Nel mese di giugno la sezione tributaria della Corte di Cassazione ha concentrato numerose controversie in materia di imposte indirette sul trust in due udienze: il 7 giugno 2019 (le pronunce sono già state commentate nei precedenti articoli) e il 21 giugno 2019. Le pronunce giungono alle medesime conclusioni: il trasferimento di beni dal disponente al trustee non corrisponde a un trasferimento di ricchezza e quindi non comporta l’assoggettamento ad alcuna imposta proporzionale sui trasferimenti; nè esiste un’imposta sulla costituzione di vincoli di destinazione, come era stato invece affermato da un precedente orientamento della Suprema Corte.
Le sette sentenze del 21 giugno 2019 – Cassazione V Sezione Civile, n. 16699, 16700, 16701, 16702, 16703, 16704 e 16705 – sono state lodevolmente accolte dagli operatori del settore, in quanto parrebbe che la Suprema Corte abbia individuato definitivamente il percorso interpretativo per la tassazione degli apporti in trust e i vincoli di destinazione in genere. In queste sentenze la Corte individua e ricapitola i principi chiave contenuti in tutte e sette le pronunce, principi che puntano a diventare i capisaldi, coerenti con la natura del trust, per la sua corretta tassazione.
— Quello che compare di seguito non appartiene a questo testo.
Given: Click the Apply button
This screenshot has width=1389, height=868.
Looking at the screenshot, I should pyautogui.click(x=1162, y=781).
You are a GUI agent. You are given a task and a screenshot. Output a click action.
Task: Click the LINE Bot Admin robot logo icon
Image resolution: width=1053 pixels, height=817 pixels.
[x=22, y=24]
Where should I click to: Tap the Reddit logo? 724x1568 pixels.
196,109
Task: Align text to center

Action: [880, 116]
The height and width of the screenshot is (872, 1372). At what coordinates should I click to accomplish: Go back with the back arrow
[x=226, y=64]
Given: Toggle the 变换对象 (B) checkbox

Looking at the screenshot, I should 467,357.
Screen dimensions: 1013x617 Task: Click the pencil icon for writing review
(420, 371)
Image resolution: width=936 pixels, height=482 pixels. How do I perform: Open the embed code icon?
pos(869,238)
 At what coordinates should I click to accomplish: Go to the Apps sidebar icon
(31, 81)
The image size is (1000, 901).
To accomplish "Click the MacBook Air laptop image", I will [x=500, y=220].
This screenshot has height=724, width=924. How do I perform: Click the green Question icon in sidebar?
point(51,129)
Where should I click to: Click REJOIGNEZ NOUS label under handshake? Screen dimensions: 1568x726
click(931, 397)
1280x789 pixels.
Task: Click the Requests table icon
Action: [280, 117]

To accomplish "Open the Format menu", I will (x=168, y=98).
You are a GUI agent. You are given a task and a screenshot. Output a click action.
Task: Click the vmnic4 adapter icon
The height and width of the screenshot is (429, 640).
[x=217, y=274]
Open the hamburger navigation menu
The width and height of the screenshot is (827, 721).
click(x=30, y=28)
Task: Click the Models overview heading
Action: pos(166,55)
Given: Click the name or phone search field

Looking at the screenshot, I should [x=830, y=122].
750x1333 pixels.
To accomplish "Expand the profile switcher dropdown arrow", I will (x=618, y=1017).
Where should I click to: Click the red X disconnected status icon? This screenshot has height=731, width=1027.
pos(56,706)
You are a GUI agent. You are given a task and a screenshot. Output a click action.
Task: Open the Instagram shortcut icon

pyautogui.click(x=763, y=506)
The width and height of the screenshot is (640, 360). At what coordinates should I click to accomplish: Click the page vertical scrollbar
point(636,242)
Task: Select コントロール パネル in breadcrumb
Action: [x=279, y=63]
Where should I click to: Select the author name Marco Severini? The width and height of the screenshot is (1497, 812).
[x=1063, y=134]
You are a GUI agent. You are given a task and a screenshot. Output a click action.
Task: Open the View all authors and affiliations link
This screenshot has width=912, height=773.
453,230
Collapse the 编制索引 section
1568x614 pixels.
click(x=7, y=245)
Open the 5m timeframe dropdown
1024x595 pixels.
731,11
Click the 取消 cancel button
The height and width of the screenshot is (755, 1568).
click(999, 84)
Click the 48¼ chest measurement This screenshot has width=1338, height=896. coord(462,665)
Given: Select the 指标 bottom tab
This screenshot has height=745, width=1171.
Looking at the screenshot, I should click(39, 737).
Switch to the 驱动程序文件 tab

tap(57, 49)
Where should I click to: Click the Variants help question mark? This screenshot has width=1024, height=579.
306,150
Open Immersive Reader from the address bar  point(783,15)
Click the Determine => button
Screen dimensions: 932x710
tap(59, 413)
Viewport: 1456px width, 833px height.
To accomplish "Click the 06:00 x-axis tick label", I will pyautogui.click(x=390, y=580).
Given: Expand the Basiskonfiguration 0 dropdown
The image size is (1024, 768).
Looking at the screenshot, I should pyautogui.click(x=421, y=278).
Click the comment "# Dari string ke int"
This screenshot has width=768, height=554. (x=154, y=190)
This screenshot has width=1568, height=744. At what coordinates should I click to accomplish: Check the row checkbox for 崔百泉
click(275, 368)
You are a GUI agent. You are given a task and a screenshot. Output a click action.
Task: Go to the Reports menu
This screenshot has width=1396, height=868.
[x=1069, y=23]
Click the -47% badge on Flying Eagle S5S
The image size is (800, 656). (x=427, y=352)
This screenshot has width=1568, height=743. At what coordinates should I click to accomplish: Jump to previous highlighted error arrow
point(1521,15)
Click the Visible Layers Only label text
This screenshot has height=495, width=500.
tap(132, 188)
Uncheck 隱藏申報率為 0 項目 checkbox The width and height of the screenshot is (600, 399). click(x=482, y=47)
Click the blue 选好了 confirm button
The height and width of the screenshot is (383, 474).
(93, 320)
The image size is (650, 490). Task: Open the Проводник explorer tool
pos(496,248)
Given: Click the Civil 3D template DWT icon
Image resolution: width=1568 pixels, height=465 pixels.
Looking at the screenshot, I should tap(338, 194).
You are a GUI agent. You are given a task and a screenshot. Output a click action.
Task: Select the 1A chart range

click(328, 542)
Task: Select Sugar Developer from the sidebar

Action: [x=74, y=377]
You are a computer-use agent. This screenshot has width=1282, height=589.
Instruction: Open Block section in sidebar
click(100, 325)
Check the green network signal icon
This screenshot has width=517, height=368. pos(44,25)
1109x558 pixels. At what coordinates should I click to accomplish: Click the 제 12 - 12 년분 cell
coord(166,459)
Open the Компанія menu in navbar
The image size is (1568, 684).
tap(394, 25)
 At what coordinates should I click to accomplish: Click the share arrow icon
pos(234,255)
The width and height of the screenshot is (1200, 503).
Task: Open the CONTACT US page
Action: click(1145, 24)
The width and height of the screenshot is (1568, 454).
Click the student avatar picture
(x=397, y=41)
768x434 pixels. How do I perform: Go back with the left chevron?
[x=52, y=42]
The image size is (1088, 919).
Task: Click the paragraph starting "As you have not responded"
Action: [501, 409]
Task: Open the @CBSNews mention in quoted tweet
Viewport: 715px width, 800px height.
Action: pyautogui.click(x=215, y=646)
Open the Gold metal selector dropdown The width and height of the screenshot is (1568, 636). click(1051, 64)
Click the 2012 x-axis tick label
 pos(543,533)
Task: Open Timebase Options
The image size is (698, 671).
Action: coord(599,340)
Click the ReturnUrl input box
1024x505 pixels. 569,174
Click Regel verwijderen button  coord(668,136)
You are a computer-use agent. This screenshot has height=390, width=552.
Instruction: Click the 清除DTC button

Innanzitutto la Cassazione ribadisce quanto già evidenziato nelle sentenze del 7 giugno, cioè che la mera costituzione di un vincolo di destinazione non è presupposto autonomo e sufficiente per l’applicazione di una “nuova imposta”, ai sensi dell’art. 2 c. 47 D.L. 262/2006, in aggiunta a quella di donazione e successione: la sola apposizione del vincolo non genera un effettivo incremento patrimoniale, dovuto a un trasferimento di ricchezza, di conseguenza non vi è sintomo di nuova forza economica e capacità contributiva ai sensi dell’art. 53 Cost.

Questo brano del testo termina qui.